Por: Julieth Mosquera
Cada 1 de junio, el mundo dedica un espacio especial para reconocer la importancia de la niñez, una etapa marcada por la curiosidad, la alegría y la capacidad de maravillarse con las cosas más simples de la vida. En el marco del Día Internacional del Niño, vale la pena detenerse a reflexionar sobre uno de los tesoros más valiosos de esta etapa: la inocencia.
En tiempos donde la tecnología y el ritmo acelerado de la sociedad parecen adelantar las experiencias de los más pequeños, aún existen lugares donde la infancia conserva su esencia más pura. Son rincones donde los niños crecen rodeados de naturaleza, libertad y tradiciones que fortalecen su vínculo con el entorno y con sus familias.

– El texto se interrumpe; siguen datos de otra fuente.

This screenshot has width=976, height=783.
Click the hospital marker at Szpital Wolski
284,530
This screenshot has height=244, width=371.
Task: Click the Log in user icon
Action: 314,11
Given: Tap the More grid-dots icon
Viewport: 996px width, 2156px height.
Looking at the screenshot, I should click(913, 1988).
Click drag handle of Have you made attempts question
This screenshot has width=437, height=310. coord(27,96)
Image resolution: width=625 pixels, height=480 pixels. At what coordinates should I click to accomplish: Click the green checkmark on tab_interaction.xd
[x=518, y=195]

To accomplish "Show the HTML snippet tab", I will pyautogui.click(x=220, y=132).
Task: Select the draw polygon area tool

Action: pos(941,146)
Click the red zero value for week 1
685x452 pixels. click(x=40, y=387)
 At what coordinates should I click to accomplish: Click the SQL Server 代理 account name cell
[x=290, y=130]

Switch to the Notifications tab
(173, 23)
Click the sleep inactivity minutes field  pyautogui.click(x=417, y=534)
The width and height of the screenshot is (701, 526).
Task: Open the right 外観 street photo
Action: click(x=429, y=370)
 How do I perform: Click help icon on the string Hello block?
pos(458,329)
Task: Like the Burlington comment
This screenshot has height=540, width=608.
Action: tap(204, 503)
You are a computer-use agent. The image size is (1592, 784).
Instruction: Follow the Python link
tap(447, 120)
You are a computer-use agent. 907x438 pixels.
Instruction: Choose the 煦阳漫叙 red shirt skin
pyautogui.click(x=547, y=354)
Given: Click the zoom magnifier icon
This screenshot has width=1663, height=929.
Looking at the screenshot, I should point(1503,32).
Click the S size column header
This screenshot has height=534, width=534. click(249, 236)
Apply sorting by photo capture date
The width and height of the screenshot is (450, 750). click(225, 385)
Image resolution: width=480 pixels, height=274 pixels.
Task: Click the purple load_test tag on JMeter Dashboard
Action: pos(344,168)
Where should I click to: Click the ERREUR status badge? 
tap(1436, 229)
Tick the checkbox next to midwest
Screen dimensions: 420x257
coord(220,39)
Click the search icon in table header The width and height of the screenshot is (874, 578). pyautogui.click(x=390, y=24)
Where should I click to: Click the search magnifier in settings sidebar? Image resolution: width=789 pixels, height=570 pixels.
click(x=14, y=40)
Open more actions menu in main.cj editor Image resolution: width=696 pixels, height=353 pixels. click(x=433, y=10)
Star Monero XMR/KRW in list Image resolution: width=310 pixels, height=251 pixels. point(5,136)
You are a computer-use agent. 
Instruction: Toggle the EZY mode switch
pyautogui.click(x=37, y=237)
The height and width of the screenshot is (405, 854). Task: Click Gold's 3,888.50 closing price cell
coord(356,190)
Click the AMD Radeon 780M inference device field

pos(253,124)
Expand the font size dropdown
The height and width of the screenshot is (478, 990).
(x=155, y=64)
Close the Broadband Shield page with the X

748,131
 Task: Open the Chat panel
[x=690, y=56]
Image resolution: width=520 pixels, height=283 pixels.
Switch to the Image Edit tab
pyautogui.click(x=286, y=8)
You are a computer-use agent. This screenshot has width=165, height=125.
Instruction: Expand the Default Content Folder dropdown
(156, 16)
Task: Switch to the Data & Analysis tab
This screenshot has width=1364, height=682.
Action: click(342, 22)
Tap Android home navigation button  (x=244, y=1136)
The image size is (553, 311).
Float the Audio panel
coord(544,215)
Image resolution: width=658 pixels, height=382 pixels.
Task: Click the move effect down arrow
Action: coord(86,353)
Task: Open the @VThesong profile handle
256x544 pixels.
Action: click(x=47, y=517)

En las islas, la vida transcurre a otro ritmo. Allí, el sonido constante de las olas, la brisa fresca del mar y los amplios espacios al aire libre se convierten en el escenario perfecto para una infancia llena de descubrimientos. Los niños aprenden a conocer el mundo observando el vuelo de las aves, explorando la arena, jugando junto a la orilla y compartiendo momentos sencillos que enriquecen su imaginación.
La inocencia de estos pequeños se refleja en sus sonrisas espontáneas, en la emoción con la que persiguen un cangrejo entre las rocas o en la fascinación con la que contemplan un atardecer sobre el horizonte. Lejos de las preocupaciones de la vida adulta, encuentran felicidad en aquello que la naturaleza les ofrece cada día.
Las comunidades isleñas también desempeñan un papel fundamental en la preservación de estos valores. La cercanía entre vecinos, el respeto por las tradiciones y el sentido de pertenencia fortalecen un entorno seguro donde los niños pueden crecer rodeados de afecto y enseñanzas que pasan de generación en generación.
En este Día Internacional del Niño, celebramos no solo a los niños del mundo, sino también la magia de una infancia que aún encuentra refugio entre el mar y el cielo. Una infancia donde la inocencia sigue navegando libremente, acompañada por la brisa marina y el eterno murmullo de las olas.
Porque proteger la niñez es preservar la esperanza, y en cada niño que juega junto al mar vive la promesa de un futuro más humano, más sensible y más lleno de sueños.